Wakeful on watch am I,
Ready to rush to the fray,
Charge on the thickets of spears!
E-ē! I aha-ha!

Keen for the conflict are we,
Hot for the slaying of men,
Hungry for eating of men!
Like a ngarara monster our host—
Lo! the murderous sweep of its tail!
The snapping, the foam of its jaws!
Kopu beams forth in the sky,
Here on the watch am I,
E-ē! I aha-ha!

There was a pause, and then a sentinel in another part of the pa, all unknowing of the fact that the singer who had just ended his loud chant was an enemy, lifted up his voice in a song of his own. page 240 When he had ended, Torekāhe sang a second watch-song; and then when grey dawn was just approaching, and it was necessary to give the pre-arranged signal for the assault, he chanted loudly his third whakaaraara. These were the words:

Te ahi ra ra,
Te ahi ra ra,
Tahia ki uta,
Ko au kai tai,

In this chant Torekāhe addressed his comrades as “The fires burning yonder,” and warned them to gather on the land side and sweep down on the pa. “Sweep it!” he cried, “Here am I by the waterside.”

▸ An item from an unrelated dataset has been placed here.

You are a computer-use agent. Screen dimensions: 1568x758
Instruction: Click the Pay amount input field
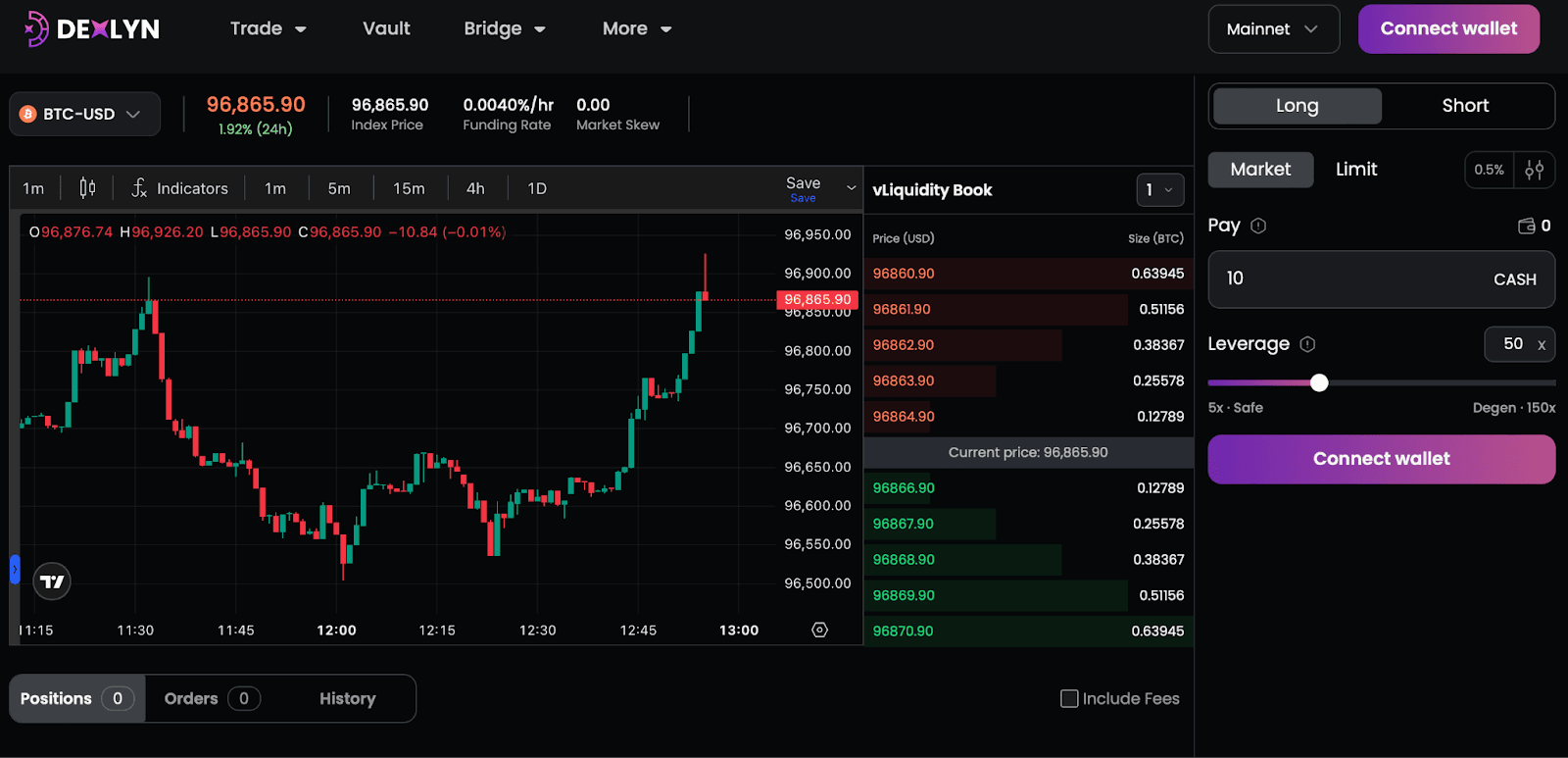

In another moment Te Rangikotua had given his men the order to charge—“Kokiritia!” and they dashed with fury at the stockade of their foes.

The garrison rushed to defend the main gateway and the stockade. Then Torekāhe, in the rear, made his attack. In the resultant confusion, the front matua swarmed into the fort, hacking their way through and over the stockades and gateways, and joined with their cliff-climbing comrades in the work of slaughter. Pae-hinahina fell. Many of its garrison went into the ovens of the conquerors, and many others were made slaves; and thus quickly did Torekāhe avenge the slaying of his sisters by the cannibals of Ngati-Pikiao.